While Stat 107 is modeled off of Data 8 in terms of curriculum, its infrastructure is based on differing philosophies. Programming in Python in the class is based on the pandas package rather than Berkeley’s datascience package, and local deployment of notebooks through Github is favored over JupyterHub as a means for deploying assignments. Traditionally, classes that utilize the datascience package implement the package throughout the class with the aim of flattening the perceived steepness of the programming learning curve -- a concern stemming from there being no formal prerequisites aside from high school mathematics. However, UIUC considers introducing students to pandas from the get-go as a more suitable option for bringing industry-relevant experience to the class. Empirically, students only struggle for the first two weeks with the learning curve, which is accompanied by close attention and support from the course staff.

The theme of gearing students towards industry-related tools and skills is also exemplified with the usage of Github; the instructors give out starter code for pulling Jupyter notebooks from the course repository for students to follow through the course of the semester, with an explanation of the theory behind the code given in the second half of the semester. Furthermore, all exams are open-book, open-Google, and open-resource in general to mirror the workflow techniques and collaboration present in most of the industry.

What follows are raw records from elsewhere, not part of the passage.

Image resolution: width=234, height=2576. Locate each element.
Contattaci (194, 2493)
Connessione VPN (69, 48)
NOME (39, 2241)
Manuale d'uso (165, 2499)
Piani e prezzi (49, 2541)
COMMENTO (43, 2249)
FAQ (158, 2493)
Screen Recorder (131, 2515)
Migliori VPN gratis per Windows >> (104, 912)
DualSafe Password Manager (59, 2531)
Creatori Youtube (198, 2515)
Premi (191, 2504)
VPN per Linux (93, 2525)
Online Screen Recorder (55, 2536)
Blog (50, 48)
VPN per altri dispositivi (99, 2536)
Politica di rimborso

UIUC is currently working towards a fully established data science program. Existing related programs include the B.S. in Statistics & CS degree and the CS+X degree, which allows students to specialize in one of 10+ concentrations in diverse fields such as advertising, chemistry, or music. UIUC hopes to kick off its data science specific programs by offering a minor in the near future. Over the next 3-5 years, UIUC also plans on expanding its 4 connector courses, which weave together core concepts and approaches from Data 8 with complementary ideas or areas like psychology, cognitive science, and business. These courses come with Stat 100: Statistics, an introductory statistics course, as a prerequisite. UIUC plans to include Stat 107 and Stat 100 in their data science degree curriculum, which will also include courses in statistics, computer science, mathematics, data ethics, and information.